Women poets Dickinson and Loy share a well-documented aversion to the kind of fame formulated by contemporary public discourse, a personal stance that constantly conflicts with their formidable poetic voices. This course will examine the poetry, art, and lives of both women in detail, asking how their negotiations with social expectations of all kinds--gender, vocation, family-- operate richly within their poetics and life choices. Two areas that will receive close attention are textuality and poetic rhythm. Both poets have never had a firm canon because they did not share their contemporaries' views of textuality, and both have had their poetry maligned because it distorted traditional or accepted poetic rhythms.
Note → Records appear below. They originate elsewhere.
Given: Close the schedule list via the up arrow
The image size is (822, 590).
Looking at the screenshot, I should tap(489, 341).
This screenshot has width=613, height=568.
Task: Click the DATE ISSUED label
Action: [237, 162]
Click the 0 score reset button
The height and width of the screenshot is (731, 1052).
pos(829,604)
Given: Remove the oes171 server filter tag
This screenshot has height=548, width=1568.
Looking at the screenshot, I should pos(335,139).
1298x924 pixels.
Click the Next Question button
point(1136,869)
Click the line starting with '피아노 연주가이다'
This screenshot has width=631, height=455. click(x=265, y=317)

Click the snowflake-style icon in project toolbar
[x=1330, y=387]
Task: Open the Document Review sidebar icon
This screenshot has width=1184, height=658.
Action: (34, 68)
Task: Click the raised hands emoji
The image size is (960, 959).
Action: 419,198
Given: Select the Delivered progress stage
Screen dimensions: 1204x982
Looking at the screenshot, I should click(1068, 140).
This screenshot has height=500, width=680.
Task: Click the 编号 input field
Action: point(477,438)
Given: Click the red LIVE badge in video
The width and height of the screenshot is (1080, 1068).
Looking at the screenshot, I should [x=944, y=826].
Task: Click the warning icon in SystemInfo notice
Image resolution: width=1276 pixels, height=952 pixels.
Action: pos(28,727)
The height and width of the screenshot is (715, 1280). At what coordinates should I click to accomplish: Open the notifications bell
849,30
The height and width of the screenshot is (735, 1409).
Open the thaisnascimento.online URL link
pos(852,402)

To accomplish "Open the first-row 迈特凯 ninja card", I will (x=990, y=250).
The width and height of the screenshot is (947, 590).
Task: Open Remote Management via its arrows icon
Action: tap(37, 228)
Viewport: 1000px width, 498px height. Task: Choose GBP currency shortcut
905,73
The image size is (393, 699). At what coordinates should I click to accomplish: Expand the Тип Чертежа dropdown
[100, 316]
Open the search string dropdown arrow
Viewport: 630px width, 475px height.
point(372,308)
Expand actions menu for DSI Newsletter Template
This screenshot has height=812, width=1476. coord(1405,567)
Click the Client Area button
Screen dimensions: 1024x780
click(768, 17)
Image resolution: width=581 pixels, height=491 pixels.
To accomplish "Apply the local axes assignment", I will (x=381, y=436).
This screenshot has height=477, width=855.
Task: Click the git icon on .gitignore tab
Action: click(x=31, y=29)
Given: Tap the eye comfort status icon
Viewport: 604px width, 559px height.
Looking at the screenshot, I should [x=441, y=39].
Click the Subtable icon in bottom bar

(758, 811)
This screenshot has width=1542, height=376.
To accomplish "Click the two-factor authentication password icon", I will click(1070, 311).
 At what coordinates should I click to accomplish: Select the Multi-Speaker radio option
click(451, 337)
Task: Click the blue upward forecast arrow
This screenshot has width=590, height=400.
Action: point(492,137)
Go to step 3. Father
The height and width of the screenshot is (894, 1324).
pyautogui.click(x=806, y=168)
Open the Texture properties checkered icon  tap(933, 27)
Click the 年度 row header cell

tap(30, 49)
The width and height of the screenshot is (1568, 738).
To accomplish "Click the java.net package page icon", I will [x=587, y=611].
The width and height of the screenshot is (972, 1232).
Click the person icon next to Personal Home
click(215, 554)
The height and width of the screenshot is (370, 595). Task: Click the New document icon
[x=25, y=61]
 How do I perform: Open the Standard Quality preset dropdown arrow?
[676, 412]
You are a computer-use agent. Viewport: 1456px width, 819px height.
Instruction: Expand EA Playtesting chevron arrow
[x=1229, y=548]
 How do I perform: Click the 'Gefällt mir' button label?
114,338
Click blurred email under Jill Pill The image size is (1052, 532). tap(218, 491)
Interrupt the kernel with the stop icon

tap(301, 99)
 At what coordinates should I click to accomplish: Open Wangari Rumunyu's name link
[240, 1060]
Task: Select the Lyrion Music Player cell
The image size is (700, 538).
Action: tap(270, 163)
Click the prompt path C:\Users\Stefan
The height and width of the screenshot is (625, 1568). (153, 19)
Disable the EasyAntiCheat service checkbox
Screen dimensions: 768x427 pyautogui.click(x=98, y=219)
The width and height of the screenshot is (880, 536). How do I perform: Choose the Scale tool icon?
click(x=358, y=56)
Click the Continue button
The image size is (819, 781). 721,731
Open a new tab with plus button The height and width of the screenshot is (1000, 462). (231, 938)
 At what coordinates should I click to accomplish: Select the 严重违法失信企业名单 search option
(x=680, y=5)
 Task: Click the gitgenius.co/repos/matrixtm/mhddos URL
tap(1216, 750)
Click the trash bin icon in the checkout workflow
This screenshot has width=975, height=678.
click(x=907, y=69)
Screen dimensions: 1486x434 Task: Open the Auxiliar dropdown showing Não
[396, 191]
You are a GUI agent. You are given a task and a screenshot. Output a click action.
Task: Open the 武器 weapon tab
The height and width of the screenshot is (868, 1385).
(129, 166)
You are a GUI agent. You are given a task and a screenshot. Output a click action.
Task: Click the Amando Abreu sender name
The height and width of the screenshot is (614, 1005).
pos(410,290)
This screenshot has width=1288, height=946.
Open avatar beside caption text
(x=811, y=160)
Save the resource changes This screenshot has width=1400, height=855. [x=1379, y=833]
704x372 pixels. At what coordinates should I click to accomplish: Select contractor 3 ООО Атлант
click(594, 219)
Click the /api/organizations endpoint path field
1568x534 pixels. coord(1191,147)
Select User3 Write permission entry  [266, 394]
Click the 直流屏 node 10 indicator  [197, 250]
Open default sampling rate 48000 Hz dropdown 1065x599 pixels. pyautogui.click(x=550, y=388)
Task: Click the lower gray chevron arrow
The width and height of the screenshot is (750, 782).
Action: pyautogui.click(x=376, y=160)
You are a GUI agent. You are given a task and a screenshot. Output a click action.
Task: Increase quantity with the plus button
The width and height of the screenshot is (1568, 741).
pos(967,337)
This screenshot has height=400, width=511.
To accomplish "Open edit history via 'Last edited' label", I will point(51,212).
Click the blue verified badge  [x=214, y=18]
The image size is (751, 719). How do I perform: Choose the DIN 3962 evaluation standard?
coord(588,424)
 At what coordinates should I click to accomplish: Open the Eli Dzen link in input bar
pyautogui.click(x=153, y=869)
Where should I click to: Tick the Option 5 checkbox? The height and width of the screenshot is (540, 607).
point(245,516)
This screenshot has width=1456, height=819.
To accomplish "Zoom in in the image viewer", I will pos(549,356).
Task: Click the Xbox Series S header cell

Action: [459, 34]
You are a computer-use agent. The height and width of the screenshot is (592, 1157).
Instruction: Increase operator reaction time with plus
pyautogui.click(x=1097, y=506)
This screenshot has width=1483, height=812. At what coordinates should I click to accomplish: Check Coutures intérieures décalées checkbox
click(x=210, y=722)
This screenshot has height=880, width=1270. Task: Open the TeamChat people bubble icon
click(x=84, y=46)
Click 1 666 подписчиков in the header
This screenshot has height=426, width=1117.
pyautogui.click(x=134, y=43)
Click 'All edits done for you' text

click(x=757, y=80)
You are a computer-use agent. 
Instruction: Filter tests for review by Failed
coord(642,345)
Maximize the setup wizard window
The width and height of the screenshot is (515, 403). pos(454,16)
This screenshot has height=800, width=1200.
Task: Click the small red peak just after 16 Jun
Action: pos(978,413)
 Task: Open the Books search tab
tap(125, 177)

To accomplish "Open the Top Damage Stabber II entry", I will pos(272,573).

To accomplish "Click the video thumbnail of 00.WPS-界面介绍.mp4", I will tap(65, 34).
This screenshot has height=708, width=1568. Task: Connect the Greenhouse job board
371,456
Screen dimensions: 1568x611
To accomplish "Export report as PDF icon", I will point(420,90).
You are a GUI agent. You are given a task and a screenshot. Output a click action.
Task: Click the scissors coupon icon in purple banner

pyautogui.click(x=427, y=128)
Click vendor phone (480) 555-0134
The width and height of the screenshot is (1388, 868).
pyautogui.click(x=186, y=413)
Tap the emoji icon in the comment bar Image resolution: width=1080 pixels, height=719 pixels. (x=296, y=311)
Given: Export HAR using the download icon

Students will complete short, technical papers on topics relating to each author, and a longer research project focusing on an open topic related to one or both authors. The course can count as either Early American or Modern American for graduate students.


Textbooks:
The Poems of Emily Dickinson: Reading Edition, R. W. Franklin (Editor)
The Emily Dickinson Handbook, by Gudrun Grabher (Editor)
The Lost Lunar Baedeker, by Mina Loy, edited by Roger Conover. NY: Farrar, Straus, Giroux, 1996.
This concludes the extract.